Dalnet is big (as of this exact moment, there are 55,795 users on Dalnet) and well-serviced.  In addition to chatting you can send and receive files, listen to sounds through your speakers or play them for others, and, if you're mature enough, ping and finger people.  You can enter into private conversations or you can speak your mind in a rollicking public debate. 

Now, to be sure, many of the channels are worth only a little of your time, especially since it's so easy for users to be anonymous. The anonymity fosters a willingness to talk freely, but it also fosters irresponsibility, which means many channels are populated by childish or pointlessly perverted or hopelessly stupid or close-minded or ignorant or boorish or just plain boring people.  That's to be expected -- and, in my opinion, welcomed -- in a medium of communication as unfettered as IRC.

Update of February 17, 2022: The Internet has grown up quite a bit since 1996, sometimes for the better, sometimes not.  As an example of the better, more people can get to this very site.  As an example of the not, there are more trolls and perverts and QAnon nuts and Trumpists out there, and unfortunately some people, some loud people, get their news from sites hoping you're loud and stupid.

And IRC is unfettered.  IRC is an excellent way of fostering the right to freedom of assembly, because by exerting a little effort using the search features of the IRC software, you and anyone else can probably track down other IRC users with your same interests, no matter what they are.  Or you can track down channels you'd like to check out just to see what goes on there.
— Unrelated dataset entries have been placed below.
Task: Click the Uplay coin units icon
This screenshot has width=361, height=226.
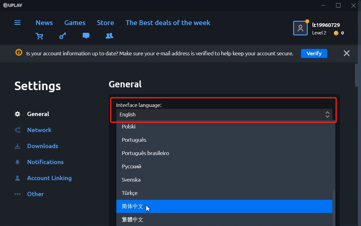Action: (336, 33)
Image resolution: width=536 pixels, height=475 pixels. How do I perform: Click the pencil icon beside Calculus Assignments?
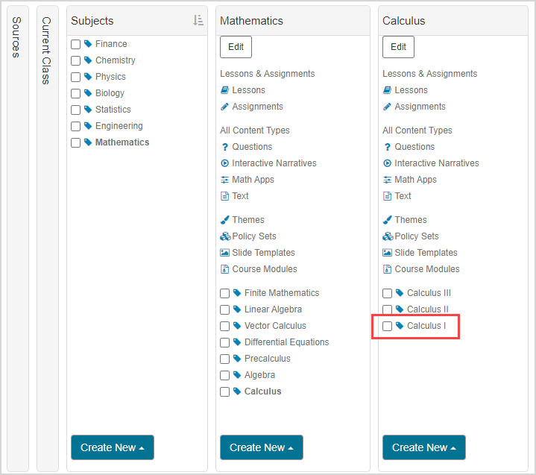tap(388, 107)
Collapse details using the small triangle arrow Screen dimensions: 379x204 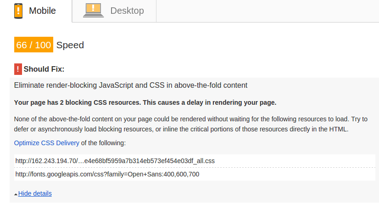[x=16, y=194]
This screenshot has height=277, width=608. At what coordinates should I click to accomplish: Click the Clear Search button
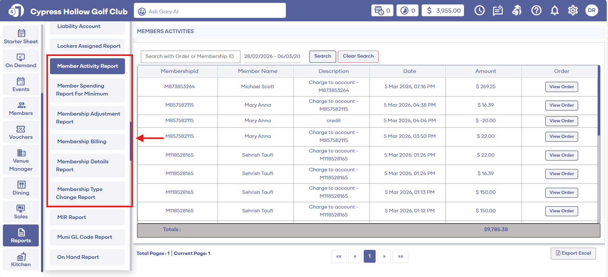pos(358,56)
What goes on on IRC runs the gamut from the mundane to the exotic, and -- within the next half-hour or so -- you can participate from the safety of the very chair you're sitting in now.

  • OK, OK, I want to get the mIRC SOFTWARE (Windows)
  • I don't know how I missed the link above to the essay on the game of 20 Questions.  Take me there now.
  • I don't know how I missed the link above to the article on how to typewrite well.  Take me there now.
  • I don't know how I missed the link above to the article on the game of Charades.  Take me there now.


The Game of 20 Questions

20 Questions is a classic mind game.  All you need to play is at least one other person you can talk to who knows the rules.  And there are only two rules.

No game pieces, no dice, no score cards.  Just two or more people communicating verbally -- striving to express themselves clearly and striving to understand what the others are saying.

Which is what an IRC channel is, or should be.

As it turns out, playing 20 Questions has been so much fun for me that I wrote an essay about the game.  If you already know how to play 20 Questions, you might want to go straight to the Appendix, which gives information specific to playing online.  (Note: The HTML version you'll see was ported from my straight word-processing file by Eivind G. Nilssen, aka wizkid, to whom I owe thanks.  You can see the impressive Web site he created for the now-defunct Dalnet channel named #Finznez.)

OK by me.  I want to read the 20 Questions essay.


And if you like the game of 20 Questions you'll probably like the game of Charades.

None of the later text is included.